Digoxin (Cardiac glycoside) reversibly inhibits the sodium-potassium-ATPase, causing an increase in intracellular sodium and a decrease in intracellular potassium. The increase in intracellular sodium prevents the sodium-calcium antiporter from expelling calcium from the myocyte, which increases intracellular calcium. The net increase in intracellular calcium augments inotropy.
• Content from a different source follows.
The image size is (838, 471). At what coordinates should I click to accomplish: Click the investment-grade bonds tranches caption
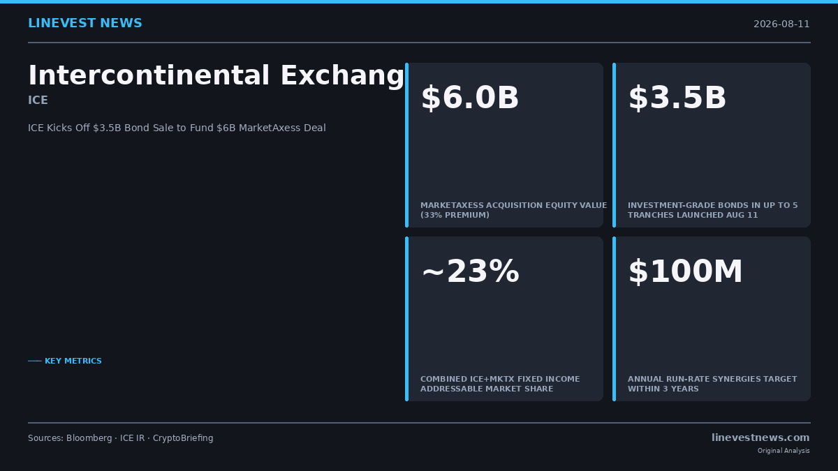pos(712,211)
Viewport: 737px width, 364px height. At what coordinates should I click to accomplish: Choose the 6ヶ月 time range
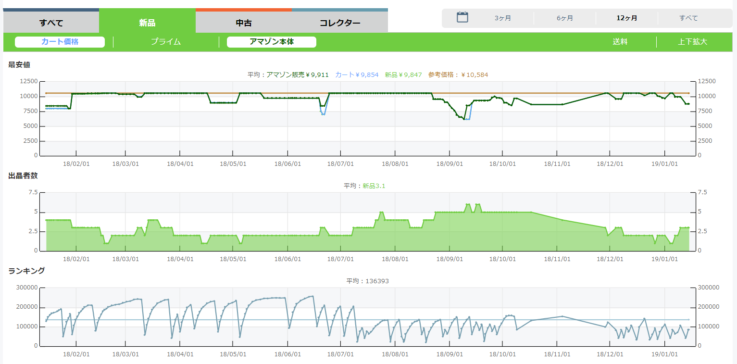[565, 18]
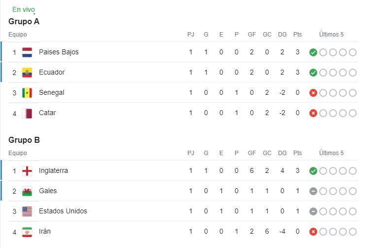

Cardiac glycosides also increase vagal tone, which results in decreased conduction through the sinoatrial and atrioventricular nodes.

Life-threatening digoxin-induced arrhythmias and other toxic manifestations occur at a substantially increasing frequency as the plasma digoxin concentration rises above 2.0 ng/mL. However, toxicity is more likely in the presence of one or more comorbid conditions (eg, hypokalemia, hypomagnesemia, hypercalcemia, myocardial ischemia). Hypokalemia is a particularly important risk factor that can promote digoxin-induced arrhythmias.

PVCs are often the first sign of digoxin toxicity and are the most common arrhythmia due to digoxin toxicity. PVCs can be isolated or occur in a bigeminal pattern. The so-called "digitalis effect" on the ECG consists of T wave changes (flattening or inversion), QT interval shortening, scooped ST segments with ST depression in the lateral leads and increased amplitude of the U waves.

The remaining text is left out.